So, you're looking at an email message or web page that contains funny characters that you know aren't right, and you'd like to see them as their author intended. Or perhaps some of your email correspondants are complaining that your messages are full of messed-up characters. Or maybe you've just found yourself wondering exactly what a ‘charset’ is, and how it works.

This article takes a look at these and other issues.

Charsets

Most Internet documents, like e-mail messages, newsgroup posts, and web pages, make use of something called a charset identifier. This is essentially a parameter that tells your mail client, newsreader, or web browser what character encoding (or charset) the file is using.

In an HTML document, the charset identifier is located near the top of the file (in the <head> section), normally as part of a line like:

<meta http-equiv="Content-Type" content="text/html; charset=iso-8859-1">

In an e-mail message or newsgroup post, the charset identifier is part of the message headers; a typical example looks like this:

Content-Type: text/plain; charset=ISO-8859-1

In both cases the charset identifier is actually part of the Content-Type header, which—as you can see—contains other important information about the nature of the file.

It's important to keep in mind that Internet messages and web pages speak in terms of charsets rather than codepages. While the two terms may seem roughly equivalent, a charset is a standardized character encoding whereas a codepage is the specific implementation of one. So, while OS/2 may implement the ISO-8859-1 encoding as codepage 819, another operating system or software environment might use a different mechanism. (Indeed, as I mentioned back in Part 1, Windows 95 implements it as a subset of the more expansive codepage 1252; the Windows NT family uses Unicode for all text encoding which allows support for many different charsets simultaneously.)

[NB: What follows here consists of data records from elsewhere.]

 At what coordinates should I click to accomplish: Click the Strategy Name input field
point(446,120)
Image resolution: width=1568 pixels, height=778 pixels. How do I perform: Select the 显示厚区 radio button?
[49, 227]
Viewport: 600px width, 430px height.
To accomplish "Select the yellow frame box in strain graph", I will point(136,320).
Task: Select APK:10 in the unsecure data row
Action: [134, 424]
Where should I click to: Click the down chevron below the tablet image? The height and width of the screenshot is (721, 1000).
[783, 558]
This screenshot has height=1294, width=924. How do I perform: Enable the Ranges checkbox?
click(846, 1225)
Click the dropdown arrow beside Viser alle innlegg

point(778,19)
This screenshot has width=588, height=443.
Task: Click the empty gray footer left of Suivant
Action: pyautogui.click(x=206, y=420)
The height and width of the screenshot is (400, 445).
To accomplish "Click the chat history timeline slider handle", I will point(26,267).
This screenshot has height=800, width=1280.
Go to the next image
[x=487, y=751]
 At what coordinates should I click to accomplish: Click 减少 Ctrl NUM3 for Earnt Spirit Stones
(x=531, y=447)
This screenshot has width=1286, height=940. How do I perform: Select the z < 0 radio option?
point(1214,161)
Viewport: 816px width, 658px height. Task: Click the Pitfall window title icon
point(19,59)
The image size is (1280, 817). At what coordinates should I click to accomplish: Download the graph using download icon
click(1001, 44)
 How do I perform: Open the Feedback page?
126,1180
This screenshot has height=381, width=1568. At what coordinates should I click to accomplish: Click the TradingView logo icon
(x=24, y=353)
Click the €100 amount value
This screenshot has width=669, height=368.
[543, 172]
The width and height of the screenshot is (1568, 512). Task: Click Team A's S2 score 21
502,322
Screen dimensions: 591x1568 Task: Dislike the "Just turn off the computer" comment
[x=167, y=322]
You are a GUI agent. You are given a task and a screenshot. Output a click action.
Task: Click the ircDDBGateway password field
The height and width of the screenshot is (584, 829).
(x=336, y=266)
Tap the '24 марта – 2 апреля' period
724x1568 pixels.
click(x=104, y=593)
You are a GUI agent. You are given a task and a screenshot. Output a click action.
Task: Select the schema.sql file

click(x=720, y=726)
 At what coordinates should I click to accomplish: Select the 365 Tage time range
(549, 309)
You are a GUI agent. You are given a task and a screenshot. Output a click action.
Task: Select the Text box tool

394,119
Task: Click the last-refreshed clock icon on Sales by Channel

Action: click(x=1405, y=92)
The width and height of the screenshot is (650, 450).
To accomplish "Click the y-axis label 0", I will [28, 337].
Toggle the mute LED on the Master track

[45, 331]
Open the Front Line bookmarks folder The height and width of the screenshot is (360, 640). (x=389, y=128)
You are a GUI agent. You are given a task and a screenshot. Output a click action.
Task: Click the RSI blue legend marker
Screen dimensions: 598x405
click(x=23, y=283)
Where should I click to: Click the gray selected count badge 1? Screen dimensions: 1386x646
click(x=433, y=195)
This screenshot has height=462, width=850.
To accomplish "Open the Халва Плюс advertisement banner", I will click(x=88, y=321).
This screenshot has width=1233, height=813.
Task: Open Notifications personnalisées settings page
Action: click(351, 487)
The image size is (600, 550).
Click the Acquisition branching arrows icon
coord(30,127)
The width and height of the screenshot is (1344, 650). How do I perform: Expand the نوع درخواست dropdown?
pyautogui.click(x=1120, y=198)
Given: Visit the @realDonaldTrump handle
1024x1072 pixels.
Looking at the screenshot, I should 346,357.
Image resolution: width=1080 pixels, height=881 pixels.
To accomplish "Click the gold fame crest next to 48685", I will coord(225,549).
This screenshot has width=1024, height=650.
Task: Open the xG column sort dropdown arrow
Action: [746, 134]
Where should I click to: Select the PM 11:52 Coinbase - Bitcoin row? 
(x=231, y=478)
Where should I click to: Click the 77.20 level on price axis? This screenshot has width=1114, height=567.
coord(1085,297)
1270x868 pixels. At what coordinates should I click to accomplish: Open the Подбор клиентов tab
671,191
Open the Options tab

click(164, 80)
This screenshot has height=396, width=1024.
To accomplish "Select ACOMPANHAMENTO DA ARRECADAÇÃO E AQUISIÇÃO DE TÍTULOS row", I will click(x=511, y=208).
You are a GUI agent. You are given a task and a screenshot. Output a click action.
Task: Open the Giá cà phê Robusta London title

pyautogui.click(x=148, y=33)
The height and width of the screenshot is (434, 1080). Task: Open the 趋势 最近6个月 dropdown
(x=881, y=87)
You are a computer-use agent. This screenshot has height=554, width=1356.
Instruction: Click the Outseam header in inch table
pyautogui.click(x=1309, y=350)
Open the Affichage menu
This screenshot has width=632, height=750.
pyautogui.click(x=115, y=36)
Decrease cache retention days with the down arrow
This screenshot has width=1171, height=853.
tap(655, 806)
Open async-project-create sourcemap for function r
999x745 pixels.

However — under OS/2, at least — your software effectively does use the charset identifier to figure out what codepage to apply when displaying the file.

Encoding translation

I spent my last two articles discussing codepages at some length—in particular, how to display differently encoded documents by switching to the appropriate codepage. But there are a few problems associated with switching your codepage back and forth.

What I haven't yet discussed, however, is the other important use for codepages: as translation tables for actually converting one text encoding into another.

By converting I mean altering the data stream itself: translating characters in one codepage to the corresponding characters of another.

As an example, take the string I used back in Part 1:

We stopped for lunch at a café in Reykjavík.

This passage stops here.